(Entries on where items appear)
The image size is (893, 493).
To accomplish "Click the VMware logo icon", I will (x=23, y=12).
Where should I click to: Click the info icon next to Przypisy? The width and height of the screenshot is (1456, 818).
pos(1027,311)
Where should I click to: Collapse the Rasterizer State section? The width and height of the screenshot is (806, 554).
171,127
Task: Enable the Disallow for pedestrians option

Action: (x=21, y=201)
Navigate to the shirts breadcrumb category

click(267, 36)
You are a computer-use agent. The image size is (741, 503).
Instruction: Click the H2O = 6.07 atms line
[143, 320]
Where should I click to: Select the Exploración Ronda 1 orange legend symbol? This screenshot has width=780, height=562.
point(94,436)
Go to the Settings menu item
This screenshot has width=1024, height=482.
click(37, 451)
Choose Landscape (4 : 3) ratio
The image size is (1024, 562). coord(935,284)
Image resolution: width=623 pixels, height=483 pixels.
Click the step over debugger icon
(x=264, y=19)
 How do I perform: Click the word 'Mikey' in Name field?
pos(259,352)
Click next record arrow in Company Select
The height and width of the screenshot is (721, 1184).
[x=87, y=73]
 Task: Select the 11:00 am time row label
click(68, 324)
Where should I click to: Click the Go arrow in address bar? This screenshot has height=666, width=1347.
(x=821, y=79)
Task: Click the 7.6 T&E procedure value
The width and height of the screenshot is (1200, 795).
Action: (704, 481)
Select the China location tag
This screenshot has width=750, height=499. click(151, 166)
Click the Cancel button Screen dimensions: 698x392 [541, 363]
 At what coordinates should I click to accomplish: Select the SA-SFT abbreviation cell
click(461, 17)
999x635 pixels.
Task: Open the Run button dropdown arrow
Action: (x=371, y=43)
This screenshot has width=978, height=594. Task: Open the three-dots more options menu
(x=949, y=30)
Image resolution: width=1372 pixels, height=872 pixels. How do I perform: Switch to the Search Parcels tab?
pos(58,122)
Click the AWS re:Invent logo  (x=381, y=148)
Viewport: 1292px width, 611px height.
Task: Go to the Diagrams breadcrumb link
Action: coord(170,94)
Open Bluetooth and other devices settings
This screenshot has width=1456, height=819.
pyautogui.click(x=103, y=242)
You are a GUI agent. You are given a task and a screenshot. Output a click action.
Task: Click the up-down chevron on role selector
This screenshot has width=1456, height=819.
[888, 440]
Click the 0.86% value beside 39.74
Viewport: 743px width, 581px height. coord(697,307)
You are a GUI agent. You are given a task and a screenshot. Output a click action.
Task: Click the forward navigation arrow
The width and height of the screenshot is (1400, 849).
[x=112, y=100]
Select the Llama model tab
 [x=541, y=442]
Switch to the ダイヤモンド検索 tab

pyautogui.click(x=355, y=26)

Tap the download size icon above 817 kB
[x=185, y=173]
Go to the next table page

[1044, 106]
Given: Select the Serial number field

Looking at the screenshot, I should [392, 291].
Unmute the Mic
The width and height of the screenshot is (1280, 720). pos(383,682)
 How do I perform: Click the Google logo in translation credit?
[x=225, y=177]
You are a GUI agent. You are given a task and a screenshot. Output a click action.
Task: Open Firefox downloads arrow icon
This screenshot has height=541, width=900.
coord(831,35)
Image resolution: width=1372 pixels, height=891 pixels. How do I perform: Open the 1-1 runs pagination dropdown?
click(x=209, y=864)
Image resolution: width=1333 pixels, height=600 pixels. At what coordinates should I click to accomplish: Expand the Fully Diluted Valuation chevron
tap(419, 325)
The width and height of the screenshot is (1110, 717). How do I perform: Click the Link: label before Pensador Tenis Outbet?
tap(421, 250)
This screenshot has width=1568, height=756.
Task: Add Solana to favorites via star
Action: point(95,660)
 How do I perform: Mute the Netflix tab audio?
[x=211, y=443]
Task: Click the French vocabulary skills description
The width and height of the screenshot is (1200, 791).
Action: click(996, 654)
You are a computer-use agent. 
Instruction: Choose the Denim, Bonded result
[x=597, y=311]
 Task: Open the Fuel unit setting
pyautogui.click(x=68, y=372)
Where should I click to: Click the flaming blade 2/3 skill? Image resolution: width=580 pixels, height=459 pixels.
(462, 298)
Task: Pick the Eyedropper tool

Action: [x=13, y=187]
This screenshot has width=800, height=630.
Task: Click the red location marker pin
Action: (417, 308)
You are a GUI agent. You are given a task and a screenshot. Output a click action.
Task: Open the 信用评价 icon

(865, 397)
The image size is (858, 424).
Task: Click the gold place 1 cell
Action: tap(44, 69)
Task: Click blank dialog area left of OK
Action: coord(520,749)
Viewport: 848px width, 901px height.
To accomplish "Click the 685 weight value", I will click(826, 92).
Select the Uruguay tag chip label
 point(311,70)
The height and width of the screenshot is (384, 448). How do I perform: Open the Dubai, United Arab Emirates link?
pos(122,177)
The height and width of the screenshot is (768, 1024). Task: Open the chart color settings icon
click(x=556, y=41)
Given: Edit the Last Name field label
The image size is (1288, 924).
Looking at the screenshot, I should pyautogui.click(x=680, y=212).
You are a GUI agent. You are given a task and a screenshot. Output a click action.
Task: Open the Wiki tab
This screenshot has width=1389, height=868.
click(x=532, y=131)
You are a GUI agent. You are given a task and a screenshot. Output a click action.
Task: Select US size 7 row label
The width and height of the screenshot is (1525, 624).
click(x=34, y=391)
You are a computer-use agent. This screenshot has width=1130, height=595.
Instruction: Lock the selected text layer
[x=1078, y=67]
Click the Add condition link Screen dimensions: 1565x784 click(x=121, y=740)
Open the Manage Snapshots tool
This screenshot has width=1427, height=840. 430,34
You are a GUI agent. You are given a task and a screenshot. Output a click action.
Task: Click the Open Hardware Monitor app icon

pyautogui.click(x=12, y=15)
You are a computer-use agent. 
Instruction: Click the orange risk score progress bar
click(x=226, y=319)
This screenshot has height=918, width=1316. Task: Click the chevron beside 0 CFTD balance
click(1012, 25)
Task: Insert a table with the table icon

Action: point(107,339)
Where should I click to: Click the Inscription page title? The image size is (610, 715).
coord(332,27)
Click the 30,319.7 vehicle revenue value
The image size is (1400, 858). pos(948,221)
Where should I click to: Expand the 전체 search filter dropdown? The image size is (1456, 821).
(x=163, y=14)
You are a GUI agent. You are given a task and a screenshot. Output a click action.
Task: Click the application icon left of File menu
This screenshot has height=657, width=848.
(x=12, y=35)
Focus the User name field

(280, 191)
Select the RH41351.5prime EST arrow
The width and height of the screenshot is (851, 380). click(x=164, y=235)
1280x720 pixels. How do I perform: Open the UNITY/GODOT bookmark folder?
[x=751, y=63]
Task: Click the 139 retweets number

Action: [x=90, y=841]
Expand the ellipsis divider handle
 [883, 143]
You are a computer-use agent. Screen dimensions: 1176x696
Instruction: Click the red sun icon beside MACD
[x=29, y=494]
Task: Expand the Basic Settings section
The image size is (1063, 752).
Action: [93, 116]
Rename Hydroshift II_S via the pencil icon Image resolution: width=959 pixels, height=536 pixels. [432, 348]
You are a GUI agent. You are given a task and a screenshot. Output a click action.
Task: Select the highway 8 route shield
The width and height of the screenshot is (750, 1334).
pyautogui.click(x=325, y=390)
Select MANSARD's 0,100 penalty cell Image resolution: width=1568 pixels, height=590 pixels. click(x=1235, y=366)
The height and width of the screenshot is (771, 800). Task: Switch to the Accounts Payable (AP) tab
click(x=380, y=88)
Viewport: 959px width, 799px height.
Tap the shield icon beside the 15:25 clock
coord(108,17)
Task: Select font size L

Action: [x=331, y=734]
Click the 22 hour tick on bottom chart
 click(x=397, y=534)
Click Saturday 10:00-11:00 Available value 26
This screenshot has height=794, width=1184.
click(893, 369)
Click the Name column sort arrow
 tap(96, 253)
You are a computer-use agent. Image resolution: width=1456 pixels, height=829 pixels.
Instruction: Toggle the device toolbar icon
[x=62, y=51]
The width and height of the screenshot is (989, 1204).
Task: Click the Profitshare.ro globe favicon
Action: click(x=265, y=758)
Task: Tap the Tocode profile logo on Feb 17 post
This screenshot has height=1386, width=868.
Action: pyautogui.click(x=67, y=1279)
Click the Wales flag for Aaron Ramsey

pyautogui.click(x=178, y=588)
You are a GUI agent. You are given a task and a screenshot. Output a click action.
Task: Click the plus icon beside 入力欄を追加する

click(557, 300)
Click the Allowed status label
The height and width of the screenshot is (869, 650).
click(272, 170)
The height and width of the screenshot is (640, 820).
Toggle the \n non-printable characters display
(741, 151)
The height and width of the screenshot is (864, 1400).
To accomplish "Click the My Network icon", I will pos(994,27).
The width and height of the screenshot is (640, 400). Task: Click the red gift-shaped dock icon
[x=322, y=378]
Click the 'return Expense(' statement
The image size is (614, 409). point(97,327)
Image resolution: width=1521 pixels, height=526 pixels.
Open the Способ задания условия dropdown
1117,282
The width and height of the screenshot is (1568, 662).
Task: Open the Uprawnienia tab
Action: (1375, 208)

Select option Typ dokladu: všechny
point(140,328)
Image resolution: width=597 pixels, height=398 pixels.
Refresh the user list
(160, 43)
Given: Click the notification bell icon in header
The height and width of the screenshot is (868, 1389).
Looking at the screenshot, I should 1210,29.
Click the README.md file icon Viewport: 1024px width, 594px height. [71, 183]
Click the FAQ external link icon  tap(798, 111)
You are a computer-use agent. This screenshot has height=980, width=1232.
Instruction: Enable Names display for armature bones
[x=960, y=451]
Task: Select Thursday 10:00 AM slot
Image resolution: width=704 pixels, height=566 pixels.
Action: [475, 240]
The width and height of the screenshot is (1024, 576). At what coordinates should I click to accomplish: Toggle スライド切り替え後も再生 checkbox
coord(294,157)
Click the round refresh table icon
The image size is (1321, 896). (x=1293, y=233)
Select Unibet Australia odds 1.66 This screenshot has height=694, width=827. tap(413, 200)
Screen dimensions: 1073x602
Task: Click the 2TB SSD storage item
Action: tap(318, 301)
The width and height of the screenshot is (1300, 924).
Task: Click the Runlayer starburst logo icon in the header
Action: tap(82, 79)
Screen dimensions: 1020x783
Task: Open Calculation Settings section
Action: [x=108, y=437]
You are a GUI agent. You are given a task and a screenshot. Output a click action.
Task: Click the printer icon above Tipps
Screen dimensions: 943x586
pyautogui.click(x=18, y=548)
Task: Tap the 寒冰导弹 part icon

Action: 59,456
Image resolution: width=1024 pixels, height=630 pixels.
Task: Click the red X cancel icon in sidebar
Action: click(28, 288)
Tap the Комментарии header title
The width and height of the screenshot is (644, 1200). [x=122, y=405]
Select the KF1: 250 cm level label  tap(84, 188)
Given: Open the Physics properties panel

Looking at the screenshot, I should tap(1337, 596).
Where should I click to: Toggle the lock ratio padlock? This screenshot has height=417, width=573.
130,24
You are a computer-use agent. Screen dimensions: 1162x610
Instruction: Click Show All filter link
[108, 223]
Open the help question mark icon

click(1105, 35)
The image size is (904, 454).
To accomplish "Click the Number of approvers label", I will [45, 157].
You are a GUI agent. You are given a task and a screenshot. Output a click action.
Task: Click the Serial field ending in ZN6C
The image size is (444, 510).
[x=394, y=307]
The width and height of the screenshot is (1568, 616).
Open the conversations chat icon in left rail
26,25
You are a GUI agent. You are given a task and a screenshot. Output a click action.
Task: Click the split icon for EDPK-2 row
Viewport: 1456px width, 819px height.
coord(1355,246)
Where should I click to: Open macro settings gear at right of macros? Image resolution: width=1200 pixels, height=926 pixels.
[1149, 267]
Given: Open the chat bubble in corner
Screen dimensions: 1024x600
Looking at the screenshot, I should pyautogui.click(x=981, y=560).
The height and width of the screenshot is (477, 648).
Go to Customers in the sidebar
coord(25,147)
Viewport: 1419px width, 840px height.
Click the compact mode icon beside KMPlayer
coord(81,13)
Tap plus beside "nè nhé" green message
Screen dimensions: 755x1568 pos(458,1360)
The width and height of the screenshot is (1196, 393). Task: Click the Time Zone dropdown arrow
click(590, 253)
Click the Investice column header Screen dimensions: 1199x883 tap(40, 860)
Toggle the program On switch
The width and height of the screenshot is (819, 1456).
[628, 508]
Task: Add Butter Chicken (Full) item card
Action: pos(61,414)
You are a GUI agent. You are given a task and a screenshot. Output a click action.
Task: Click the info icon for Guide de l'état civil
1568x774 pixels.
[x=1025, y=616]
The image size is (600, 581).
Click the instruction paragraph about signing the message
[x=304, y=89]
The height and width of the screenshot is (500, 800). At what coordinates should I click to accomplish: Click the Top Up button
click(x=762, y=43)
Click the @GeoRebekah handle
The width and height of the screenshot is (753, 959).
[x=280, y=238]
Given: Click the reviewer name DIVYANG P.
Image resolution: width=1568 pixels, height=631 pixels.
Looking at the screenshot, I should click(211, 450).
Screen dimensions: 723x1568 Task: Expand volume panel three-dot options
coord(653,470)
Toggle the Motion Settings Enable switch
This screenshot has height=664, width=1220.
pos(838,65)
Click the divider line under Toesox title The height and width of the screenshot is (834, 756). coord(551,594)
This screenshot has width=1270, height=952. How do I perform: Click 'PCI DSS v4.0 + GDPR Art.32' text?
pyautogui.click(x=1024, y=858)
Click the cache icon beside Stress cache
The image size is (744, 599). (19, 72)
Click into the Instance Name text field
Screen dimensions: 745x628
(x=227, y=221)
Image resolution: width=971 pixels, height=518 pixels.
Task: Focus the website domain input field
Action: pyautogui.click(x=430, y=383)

_What to work on_
Update the records from the line with "Where should I click to: Select" to the line with "pyautogui.click(x=103, y=242)" by changing "orange" to "purple". Give back only those lines, with nothing else altered.

_Completed task_
Where should I click to: Select the Exploración Ronda 1 purple legend symbol? This screenshot has width=780, height=562.
point(94,436)
Go to the Settings menu item
This screenshot has width=1024, height=482.
click(37, 451)
Choose Landscape (4 : 3) ratio
The image size is (1024, 562). coord(935,284)
Image resolution: width=623 pixels, height=483 pixels.
Click the step over debugger icon
(x=264, y=19)
 How do I perform: Click the word 'Mikey' in Name field?
pos(259,352)
Click next record arrow in Company Select
The height and width of the screenshot is (721, 1184).
[x=87, y=73]
 Task: Select the 11:00 am time row label
click(68, 324)
Where should I click to: Click the Go arrow in address bar? This screenshot has height=666, width=1347.
(x=821, y=79)
Task: Click the 7.6 T&E procedure value
The width and height of the screenshot is (1200, 795).
Action: (704, 481)
Select the China location tag
This screenshot has width=750, height=499. click(151, 166)
Click the Cancel button Screen dimensions: 698x392 [541, 363]
 At what coordinates should I click to accomplish: Select the SA-SFT abbreviation cell
click(461, 17)
999x635 pixels.
Task: Open the Run button dropdown arrow
Action: (x=371, y=43)
This screenshot has width=978, height=594. Task: Open the three-dots more options menu
(x=949, y=30)
Image resolution: width=1372 pixels, height=872 pixels. How do I perform: Switch to the Search Parcels tab?
pos(58,122)
Click the AWS re:Invent logo  (x=381, y=148)
Viewport: 1292px width, 611px height.
Task: Go to the Diagrams breadcrumb link
Action: coord(170,94)
Open Bluetooth and other devices settings
This screenshot has width=1456, height=819.
pyautogui.click(x=103, y=242)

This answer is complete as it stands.